The Truth about Taxes

As the deadline for filing income taxes looms, many Canadians, like me, are scrambling to pull together financial information.  As we calculate our income, we are especially likely to complain about the taxes we owe for the year, and question why they seem so high.

Although “death and taxes” jokes are inevitable, it’s worth setting the record straight about taxation in Canada.  Where we are relative to other countries, and how much we pay now compared to decades ago.

I suspect most Canadians believe that we live in a high tax country.  It’s just not true.  Adding up the income, sales, corporate, property and other taxes we pay to all levels of government, total taxes are 31 per cent of Canada’s economy.  This is below the average (33.8 per cent) for rich, industrialized countries that are part of the Organization for Economic Cooperation and Development (OECD).  If Canadians paid taxes at the OECD average, we’d owe an additional $45 billion a year.

For high tax countries, we need to look to France, Finland, Austria, Norway, Belgium, Italy, Sweden and Denmark.  Taxes add up to between 42 and 48 percent of their economies.  In other words, their citizens pay half again as much as we do in Canada.

Yes, there are also a handful of OECD countries that collect fewer taxes than we do, including the US, Greece, Portugal, Spain, Ireland, Japan and Australia.  Keep in mind, all but Australia in this group have a larger public debt in Canada relative to the size of their economies.  So they’re not obviously strong role models.

Since Canada is a relatively low tax country by international standards, perhaps we feel heavily taxed because we pay more now than we did in the past?  This is true when total revenue collected by federal, provincial and municipal governments today is compared to what Canadians paid a generation ago.  We pay $22 billion more now than we would if 1976 tax laws applied today.  This increase is driven primarily by our decision to collect more pension plan premiums.

But here’s the thing.  Over that same period, we decided to increase spending on medical care and pensions by more than $80 billion a year.  Spending on these programs increased four times faster than the taxes that pay for them.

Canadians haven’t always been so unwilling to balance the country’s cheque book.  Just 10 years ago, taxes were $80 billion higher because Canadians were still determined to pay for the things we want.

However, since 2000, we’ve prioritized tax cuts to ‘pay ourselves’ first and foremost.  Individual income tax is down nearly $38 billion a year, and we slashed sales taxes by nearly $19 billion to a level far below a generation ago.  Corporate taxes also dropped substantially, down nearly $18 billion.  This is one reason why KPMG’s annual competiveness reports show that Canada has become an especially good place for companies to do business.  But in the spirit of full disclosure, corporate taxes in Canada are only around $3 billion lower today than they would have been had we kept corporate rates as they were in 1976.

Because the Occupy movement has effectively revealed the growing gap between the rich and the rest, some Canadians worry that a big problem with taxation is that the wealthiest Canadians are not paying their fair share.  Compared to 1976, there is reason for concern.
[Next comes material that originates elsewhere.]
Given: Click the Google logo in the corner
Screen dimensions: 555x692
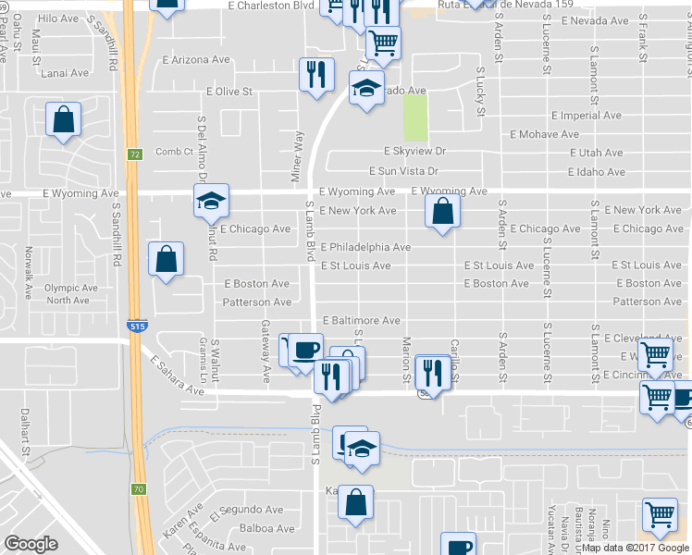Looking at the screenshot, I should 31,544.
Canadian Tax Federation data show that current marginal federal and provincial income tax rates combined peak at around 43 percent.  This top rate kicks in on income above $128,800.  Back in 1976, someone with the same income after adjusting for inflation would be paying a tax rate of 49 per cent.  Plus, in 1976, we had even higher tax rates for incomes above $198,000, with the peak rate of 61 per cent coming at $305,000.

This means we have definitely moved far closer to a flat tax for the one percent compared to a generation ago, and substantially reduced their income tax responsibilities.  Plus, more privileged Canadians often can organize their income so that it is taxed at corporate rates, which provide substantial savings compared to paying taxes as individuals.

Before we conclude that problems with taxation rest only with the one percent, middle-income Canadians need to take a hard look in the mirror.  The proportion of total income tax paid by the vast majority is down, both compared to both 1976 and 2000.  By contrast, Statistics Canada data show it has gone up for the most affluent 20 per cent of Canadian families, as much as 9 per cent compared to a generation ago.  This is partly because the top 20 per cent of earners have seen their incomes rise in recent decades faster than others.  But it is also because middle-income Canadians were paying combined federal and provincial income tax rates around 5 per cent higher than they are now.  This is conveniently disguised by the slogan, “We are the 99 per cent.”

The pattern of dramatic tax cuts that began in 2000 does not play out neutrally across generations, because spending patterns have not been neutral.   Since expenditures on medical care and pensions grew while taxes declined, there are far fewer resources with which to adapt to the declining standard of living for today’s generations under age 45.  They are squeezed for time because it takes two adults to earn what one often could a generation ago, and they must pay for housing prices that have skyrocketed, along with larger student debts.  There are policy solutions to their challenges – a New Deal for Families – just as we have implemented successful policy solutions for the sick, and for seniors.  But policy solutions need to be paid for; otherwise we squeeze generations that follow with larger debts.  We can make room to pay for them by spending less on other things like jets and jails, or yes, possibly changing expectations around medical care.  Or we have to pony up ourselves, as we did before the year 2000.